Credit: Penn State College of Engineering
A more accurate measurement and interpretation of gene activities, using large volumes of sequencing data, may be possible with a new computational framework and set of algorithms currently being developed by Penn State researchers. A five-year, $1.85 million grant from the National Institutes of Health is funding the research led by Mingfu Shao, the Charles K. Etner Early Career Assistant Professor in the School of Electrical Engineering and Computer Science.
To understand how the machinery of a cell works, researchers frequently use RNA-sequencing (RNA-seq), which captures and measures the messenger RNA molecules (mRNAs) — also called transcripts — in cells. Because mRNAs copy and carry the genetic information of genes, measuring mRNAs is an efficient and accurate way to quantitively measure the gene activities. As such, researchers often use RNA-seq to study gene functions and cell machinery.
However, RNA-seq can only gather fragments of mRNAs, rather than full-length molecules.
“We need to computationally reconstruct the full-length sequences of the mRNAs from those short fragments,” said Shao. “This is called assembly. A challenge, while also an opportunity, is that currently hundreds of thousands of RNA-seq samples have been stored in various repositories. Can we assemble them together? This is called meta-assembly. It means we want to assemble many, many samples together, instead of only one. We try to make use of the shared information across all those samples to improve the assembly accuracy.”
While accurate meta-assembly has not yet been achieved with current computational models, Shao has been developing a new framework to allow for many samples to be assembled at once, which would give researchers a clear understanding of the entire story told by the RNA-sequencing data.
The framework starts with multiple individual RNA-seq samples organized with a graph structure, called splice graphs. Several of these splice graphs are combined to generate another source of information called phasing paths.
“These phasing paths are very helpful in capturing the critical splicing information in individual samples,” Shao said. “After merging the graph and generating the phasing path, we then decompose this combined graph into a set of paths. And each path will represent a predicted mRNA. This is the novel framework.”
According to Shao, the more complete, accurate and data-driven reconstruction of transcriptomes, which are the set of transcripts in a cell, could improve downstream RNA-seq analysis such as expression quantification and differential analysis. Researchers also would use the developed methods to study normal and diseased tissues and then identify the specific RNAs in the disease samples, which could then be used as biomarkers to help with diagnosis.
Shao said that because of the wide-spread use of transcriptomes in biomedical and biological research, he is excited about the myriad potential uses.

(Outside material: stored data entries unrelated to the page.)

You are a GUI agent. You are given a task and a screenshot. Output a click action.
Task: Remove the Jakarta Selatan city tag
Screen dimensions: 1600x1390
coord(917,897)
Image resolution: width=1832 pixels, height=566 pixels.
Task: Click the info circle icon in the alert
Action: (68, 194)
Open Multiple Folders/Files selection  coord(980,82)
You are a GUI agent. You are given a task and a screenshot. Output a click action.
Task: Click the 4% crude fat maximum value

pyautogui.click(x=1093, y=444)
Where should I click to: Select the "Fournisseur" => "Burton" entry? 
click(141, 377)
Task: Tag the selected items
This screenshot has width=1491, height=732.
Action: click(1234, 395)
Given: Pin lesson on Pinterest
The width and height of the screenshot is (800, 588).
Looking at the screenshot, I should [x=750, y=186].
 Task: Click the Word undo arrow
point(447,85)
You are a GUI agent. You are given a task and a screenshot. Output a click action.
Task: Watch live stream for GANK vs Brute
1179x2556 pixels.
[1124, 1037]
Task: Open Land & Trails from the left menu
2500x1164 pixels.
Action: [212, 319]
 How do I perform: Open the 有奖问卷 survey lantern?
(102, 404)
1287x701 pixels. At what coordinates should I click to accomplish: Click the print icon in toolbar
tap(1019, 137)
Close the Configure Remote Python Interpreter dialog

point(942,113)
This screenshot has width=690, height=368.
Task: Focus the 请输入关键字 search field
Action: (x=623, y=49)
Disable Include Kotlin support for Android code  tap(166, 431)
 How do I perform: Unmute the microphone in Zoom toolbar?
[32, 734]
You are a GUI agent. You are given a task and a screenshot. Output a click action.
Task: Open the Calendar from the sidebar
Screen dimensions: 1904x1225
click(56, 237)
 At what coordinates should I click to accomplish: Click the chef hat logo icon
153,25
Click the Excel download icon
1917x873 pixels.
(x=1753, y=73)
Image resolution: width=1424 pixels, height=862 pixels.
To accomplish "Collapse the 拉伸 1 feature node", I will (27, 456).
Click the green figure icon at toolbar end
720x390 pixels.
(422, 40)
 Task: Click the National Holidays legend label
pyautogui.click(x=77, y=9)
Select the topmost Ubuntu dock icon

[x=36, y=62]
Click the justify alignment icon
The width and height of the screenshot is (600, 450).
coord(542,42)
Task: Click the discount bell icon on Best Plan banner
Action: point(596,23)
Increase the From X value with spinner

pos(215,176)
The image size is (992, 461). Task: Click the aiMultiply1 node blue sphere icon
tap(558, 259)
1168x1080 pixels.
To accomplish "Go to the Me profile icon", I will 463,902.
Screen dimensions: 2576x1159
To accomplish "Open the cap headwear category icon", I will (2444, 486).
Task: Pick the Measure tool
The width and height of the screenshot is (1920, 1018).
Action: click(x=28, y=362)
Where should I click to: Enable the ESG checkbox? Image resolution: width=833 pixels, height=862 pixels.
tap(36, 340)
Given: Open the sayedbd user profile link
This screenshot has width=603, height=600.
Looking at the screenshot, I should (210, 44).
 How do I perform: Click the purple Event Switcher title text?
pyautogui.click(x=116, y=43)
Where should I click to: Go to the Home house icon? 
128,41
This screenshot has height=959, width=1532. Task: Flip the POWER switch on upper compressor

“Large-scale RNA-seq data has been deposited, and most of them are made publicly available to researchers,” Shao said. “So, it’s exciting that with our framework, we’ll now have scalability. It will really enable the assembly of tens of thousands of samples at the same time. We expect that our developed methods together with existing data could have high impact on biological and biomedical research.”
In addition to meta-assembly, another direction Shao’s group is exploring is the development of allele-specific assembly, allowing researchers to determine which expressed variant comes from which parent and perhaps mitigate genetic diseases.
“Current RNA-seq assembly methods don’t distinguish between alleles, but maybe we could produce allele-specific assembly, for example, to tell people, ‘Those mRNAs are from the maternal side, and those are from the paternal side,'” Shao said.
Shao’s research also includes the reconstruction of mRNAs expressed in a single cell, instead of in a tissue, using so-called single-cell RNA-sequencing data. This single-cell work is partly supported by a $400,000 grant from the National Science Foundation.